## INFORMATION SUPPLIED
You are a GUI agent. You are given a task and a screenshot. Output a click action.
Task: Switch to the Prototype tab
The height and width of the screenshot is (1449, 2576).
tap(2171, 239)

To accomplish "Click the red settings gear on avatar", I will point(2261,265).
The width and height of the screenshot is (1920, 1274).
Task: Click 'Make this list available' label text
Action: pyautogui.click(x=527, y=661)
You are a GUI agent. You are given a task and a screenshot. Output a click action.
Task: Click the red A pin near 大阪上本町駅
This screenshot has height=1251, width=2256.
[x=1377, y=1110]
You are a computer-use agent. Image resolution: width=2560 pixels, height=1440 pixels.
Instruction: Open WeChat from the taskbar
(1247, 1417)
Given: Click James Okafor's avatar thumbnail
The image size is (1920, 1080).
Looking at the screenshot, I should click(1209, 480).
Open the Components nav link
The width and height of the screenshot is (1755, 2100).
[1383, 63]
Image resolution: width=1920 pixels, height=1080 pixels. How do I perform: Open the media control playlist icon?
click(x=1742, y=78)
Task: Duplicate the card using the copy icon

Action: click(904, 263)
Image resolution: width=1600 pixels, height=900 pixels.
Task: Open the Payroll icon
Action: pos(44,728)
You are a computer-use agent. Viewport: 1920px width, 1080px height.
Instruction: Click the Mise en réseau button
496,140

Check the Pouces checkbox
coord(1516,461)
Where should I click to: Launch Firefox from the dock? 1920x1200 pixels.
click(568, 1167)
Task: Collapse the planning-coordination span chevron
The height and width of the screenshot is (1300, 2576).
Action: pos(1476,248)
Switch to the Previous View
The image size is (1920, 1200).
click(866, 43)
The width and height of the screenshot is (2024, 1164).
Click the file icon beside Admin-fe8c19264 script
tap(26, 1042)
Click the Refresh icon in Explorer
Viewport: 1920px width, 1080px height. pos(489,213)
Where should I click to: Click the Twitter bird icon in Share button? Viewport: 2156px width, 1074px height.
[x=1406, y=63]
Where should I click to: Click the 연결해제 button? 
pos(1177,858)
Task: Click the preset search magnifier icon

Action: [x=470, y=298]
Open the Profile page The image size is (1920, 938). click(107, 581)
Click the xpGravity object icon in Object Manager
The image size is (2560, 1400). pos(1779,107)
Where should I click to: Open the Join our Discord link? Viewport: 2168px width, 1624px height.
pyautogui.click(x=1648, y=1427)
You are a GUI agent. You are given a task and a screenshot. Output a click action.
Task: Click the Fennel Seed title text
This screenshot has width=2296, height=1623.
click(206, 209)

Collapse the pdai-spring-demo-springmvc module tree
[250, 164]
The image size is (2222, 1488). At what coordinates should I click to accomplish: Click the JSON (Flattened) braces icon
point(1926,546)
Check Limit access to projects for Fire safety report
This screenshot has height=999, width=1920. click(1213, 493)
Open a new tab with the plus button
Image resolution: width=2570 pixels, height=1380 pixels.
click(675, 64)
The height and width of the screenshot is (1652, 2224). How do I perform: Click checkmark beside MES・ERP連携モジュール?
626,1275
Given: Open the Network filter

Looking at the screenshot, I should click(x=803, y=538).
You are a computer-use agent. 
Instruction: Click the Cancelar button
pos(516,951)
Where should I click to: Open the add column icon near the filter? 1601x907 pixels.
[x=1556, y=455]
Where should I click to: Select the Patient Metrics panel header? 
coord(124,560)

## WHAT THE TASK ASKS
Once you have read the records above, set each one down again exactly.

## RESPONSE
You are a GUI agent. You are given a task and a screenshot. Output a click action.
Task: Switch to the Prototype tab
The height and width of the screenshot is (1449, 2576).
tap(2171, 239)

To accomplish "Click the red settings gear on avatar", I will point(2261,265).
The width and height of the screenshot is (1920, 1274).
Task: Click 'Make this list available' label text
Action: pyautogui.click(x=527, y=661)
You are a GUI agent. You are given a task and a screenshot. Output a click action.
Task: Click the red A pin near 大阪上本町駅
This screenshot has height=1251, width=2256.
[x=1377, y=1110]
You are a computer-use agent. Image resolution: width=2560 pixels, height=1440 pixels.
Instruction: Open WeChat from the taskbar
(1247, 1417)
Given: Click James Okafor's avatar thumbnail
The image size is (1920, 1080).
Looking at the screenshot, I should click(1209, 480).
Open the Components nav link
The width and height of the screenshot is (1755, 2100).
[1383, 63]
Image resolution: width=1920 pixels, height=1080 pixels. How do I perform: Open the media control playlist icon?
click(x=1742, y=78)
Task: Duplicate the card using the copy icon

Action: click(904, 263)
Image resolution: width=1600 pixels, height=900 pixels.
Task: Open the Payroll icon
Action: pos(44,728)
You are a computer-use agent. Viewport: 1920px width, 1080px height.
Instruction: Click the Mise en réseau button
496,140

Check the Pouces checkbox
coord(1516,461)
Where should I click to: Launch Firefox from the dock? 1920x1200 pixels.
click(568, 1167)
Task: Collapse the planning-coordination span chevron
The height and width of the screenshot is (1300, 2576).
Action: pos(1476,248)
Switch to the Previous View
The image size is (1920, 1200).
click(866, 43)
The width and height of the screenshot is (2024, 1164).
Click the file icon beside Admin-fe8c19264 script
tap(26, 1042)
Click the Refresh icon in Explorer
Viewport: 1920px width, 1080px height. pos(489,213)
Where should I click to: Click the Twitter bird icon in Share button? Viewport: 2156px width, 1074px height.
[x=1406, y=63]
Where should I click to: Click the 연결해제 button? 
pos(1177,858)
Task: Click the preset search magnifier icon

Action: [x=470, y=298]
Open the Profile page The image size is (1920, 938). click(107, 581)
Click the xpGravity object icon in Object Manager
The image size is (2560, 1400). pos(1779,107)
Where should I click to: Open the Join our Discord link? Viewport: 2168px width, 1624px height.
pyautogui.click(x=1648, y=1427)
You are a GUI agent. You are given a task and a screenshot. Output a click action.
Task: Click the Fennel Seed title text
This screenshot has width=2296, height=1623.
click(206, 209)

Collapse the pdai-spring-demo-springmvc module tree
[250, 164]
The image size is (2222, 1488). At what coordinates should I click to accomplish: Click the JSON (Flattened) braces icon
point(1926,546)
Check Limit access to projects for Fire safety report
This screenshot has height=999, width=1920. click(1213, 493)
Open a new tab with the plus button
Image resolution: width=2570 pixels, height=1380 pixels.
click(675, 64)
The height and width of the screenshot is (1652, 2224). How do I perform: Click checkmark beside MES・ERP連携モジュール?
626,1275
Given: Open the Network filter

Looking at the screenshot, I should click(x=803, y=538).
You are a computer-use agent. 
Instruction: Click the Cancelar button
pos(516,951)
Where should I click to: Open the add column icon near the filter? 1601x907 pixels.
[x=1556, y=455]
Where should I click to: Select the Patient Metrics panel header? 
coord(124,560)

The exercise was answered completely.